“Le premesse sono ottime, visto che in Cina tutto ciò che inizia per ‘P’ ha successo!”. Esordisce così Jean Marc Jacot, CEO di Parmigiani Fleurier, alla presentazione del Tonda Pomellato, il segnatempo icona della maison di Neuchâtel ‘vestito’ al femminile dal gioielliere milanese. “Il link – racconta il CEO a Pambianconews – è stato la vicinanza delle nostre vetrine a Gstaad, che ha mostrato la rispettiva affinità. Siamo due aziende talmente simili, come storia, stile ma anche dimensioni e giro d’affari, che sembra impossibile che non ci fossimo ancora incontrate”.
A Pomellato, Parmigiani ha lasciato ridisegnare lancette e indici del Tonda 1950 in quattro versioni di quadranti, tre delle quali ispirate alla linea di gioielli Arabesque e la quarta al turchese della collezione Capri. Il modello automatico in oro rosa, prodotto inizialmente in un centinaio di pezzi (di cui sette sono già stati venduti) sarà in vendita da inizio dicembre in una selezione di boutique monomarca Pomellato e Parmigiani e in otto ‘atelier’ Parmigiani.
“Ciò che ci accomuna a Parmigiani è il rispetto per gli operai e il lavoro manuale”, commenta anche Andrea Morante, CEO di Pomellato. “In questo settore accostare due marchi è un fenomeno atipico. Ma ci sono sinergie positive: Pomellato si rivolge alle donne e ha più difficoltà a parlare agli uomini, viceversa Parmigiani. Inoltre, a tendere, ci sarà sempre più commistione tra orologeria e gioielleria, che di fatto sono parte dello stesso settore, l’hard luxury, ma spesso sono troppo nettamente distinti”.
Non è la ‘prima volta’ del marchio milanese nelle lancette.

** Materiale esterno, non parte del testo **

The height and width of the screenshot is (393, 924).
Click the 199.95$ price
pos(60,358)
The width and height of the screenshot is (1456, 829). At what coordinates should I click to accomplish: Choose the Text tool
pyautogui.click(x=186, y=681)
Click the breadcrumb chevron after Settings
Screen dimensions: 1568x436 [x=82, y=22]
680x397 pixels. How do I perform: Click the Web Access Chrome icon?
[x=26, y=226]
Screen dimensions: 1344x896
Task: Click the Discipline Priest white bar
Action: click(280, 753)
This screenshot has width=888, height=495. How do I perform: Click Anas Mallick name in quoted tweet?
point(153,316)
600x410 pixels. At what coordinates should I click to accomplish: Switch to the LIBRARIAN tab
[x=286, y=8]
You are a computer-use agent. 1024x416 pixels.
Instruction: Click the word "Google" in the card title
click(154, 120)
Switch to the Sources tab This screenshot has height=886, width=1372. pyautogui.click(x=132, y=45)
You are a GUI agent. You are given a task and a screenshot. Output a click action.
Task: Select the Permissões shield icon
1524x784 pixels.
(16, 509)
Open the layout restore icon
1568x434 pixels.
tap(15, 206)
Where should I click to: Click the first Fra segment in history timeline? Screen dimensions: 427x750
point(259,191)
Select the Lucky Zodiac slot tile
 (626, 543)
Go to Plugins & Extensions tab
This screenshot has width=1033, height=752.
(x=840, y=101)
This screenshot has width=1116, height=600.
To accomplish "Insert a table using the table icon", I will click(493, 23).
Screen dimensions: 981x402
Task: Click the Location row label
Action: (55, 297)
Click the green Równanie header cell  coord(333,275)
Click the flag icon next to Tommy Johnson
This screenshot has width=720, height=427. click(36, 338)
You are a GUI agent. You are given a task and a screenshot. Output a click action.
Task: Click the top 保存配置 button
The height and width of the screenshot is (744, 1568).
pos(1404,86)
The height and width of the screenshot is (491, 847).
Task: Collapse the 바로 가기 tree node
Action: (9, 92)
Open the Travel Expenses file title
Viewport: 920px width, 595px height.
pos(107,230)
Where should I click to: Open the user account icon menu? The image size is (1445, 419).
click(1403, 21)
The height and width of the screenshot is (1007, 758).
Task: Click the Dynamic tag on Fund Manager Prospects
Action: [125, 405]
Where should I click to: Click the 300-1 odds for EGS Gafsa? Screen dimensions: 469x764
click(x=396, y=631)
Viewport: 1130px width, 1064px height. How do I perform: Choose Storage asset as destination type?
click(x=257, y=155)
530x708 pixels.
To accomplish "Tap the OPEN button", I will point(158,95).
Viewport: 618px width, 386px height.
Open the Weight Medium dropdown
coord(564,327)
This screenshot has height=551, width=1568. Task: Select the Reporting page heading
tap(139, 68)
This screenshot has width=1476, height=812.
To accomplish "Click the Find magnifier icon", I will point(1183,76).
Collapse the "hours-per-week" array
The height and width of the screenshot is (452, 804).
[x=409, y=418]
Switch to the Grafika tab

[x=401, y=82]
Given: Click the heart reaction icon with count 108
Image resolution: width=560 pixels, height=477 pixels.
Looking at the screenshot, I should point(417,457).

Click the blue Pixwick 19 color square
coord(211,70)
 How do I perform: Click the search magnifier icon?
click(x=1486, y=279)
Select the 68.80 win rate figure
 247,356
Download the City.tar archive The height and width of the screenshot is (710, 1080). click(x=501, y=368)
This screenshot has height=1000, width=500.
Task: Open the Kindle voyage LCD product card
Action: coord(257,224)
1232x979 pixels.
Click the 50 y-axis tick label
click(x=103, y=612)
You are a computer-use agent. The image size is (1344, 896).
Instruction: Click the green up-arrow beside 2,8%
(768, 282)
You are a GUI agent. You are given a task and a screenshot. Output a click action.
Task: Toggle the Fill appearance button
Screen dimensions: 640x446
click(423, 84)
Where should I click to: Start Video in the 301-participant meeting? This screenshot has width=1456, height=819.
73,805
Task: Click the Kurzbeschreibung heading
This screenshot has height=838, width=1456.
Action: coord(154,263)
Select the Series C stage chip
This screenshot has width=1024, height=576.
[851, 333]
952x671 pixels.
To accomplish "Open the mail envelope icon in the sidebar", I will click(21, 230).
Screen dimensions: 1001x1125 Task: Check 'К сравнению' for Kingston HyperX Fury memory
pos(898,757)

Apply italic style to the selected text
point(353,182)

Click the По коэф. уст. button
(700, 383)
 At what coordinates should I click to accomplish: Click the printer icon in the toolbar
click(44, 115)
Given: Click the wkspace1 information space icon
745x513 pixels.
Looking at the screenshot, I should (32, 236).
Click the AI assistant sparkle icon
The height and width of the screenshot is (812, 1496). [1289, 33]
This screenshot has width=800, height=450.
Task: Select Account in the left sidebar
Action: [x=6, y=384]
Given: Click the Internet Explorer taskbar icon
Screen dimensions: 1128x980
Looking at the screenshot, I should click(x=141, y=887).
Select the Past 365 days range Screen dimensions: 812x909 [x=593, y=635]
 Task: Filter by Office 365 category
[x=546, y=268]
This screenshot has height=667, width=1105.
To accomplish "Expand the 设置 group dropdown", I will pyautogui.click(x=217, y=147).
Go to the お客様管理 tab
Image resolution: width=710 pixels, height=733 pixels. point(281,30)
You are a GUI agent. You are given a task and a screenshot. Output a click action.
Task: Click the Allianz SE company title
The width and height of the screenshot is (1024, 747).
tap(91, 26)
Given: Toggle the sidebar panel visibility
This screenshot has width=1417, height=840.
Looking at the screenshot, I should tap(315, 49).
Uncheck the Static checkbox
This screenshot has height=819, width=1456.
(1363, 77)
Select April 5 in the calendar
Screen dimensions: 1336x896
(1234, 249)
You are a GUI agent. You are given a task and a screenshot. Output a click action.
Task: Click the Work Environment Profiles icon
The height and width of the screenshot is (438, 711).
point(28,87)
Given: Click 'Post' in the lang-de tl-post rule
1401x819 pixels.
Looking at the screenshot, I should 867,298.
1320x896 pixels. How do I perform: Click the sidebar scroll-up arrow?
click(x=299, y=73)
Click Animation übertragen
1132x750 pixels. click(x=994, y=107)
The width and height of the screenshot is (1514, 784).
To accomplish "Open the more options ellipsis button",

Negli anni 80 esistevano orologi Pomellato, prodotti da Girard-Perregaux. E, ora che Pomellato è stata acquisita dal gruppo Kering, dunque in compagnia proprio di Girard-Perregaux e Jeanrichard, viene da chiedersi perché non abbia sfruttato questa sinergia. “Prima di tutto – dice Morante – perché i colloqui con Parmigiani sono iniziati prima del nostro matrimonio con Kering. Ma anche se fossimo già stati ‘sposati’, sono convinto che le cose non sarebbero cambiate, il gruppo Kering lascia sempre grande autonomia”.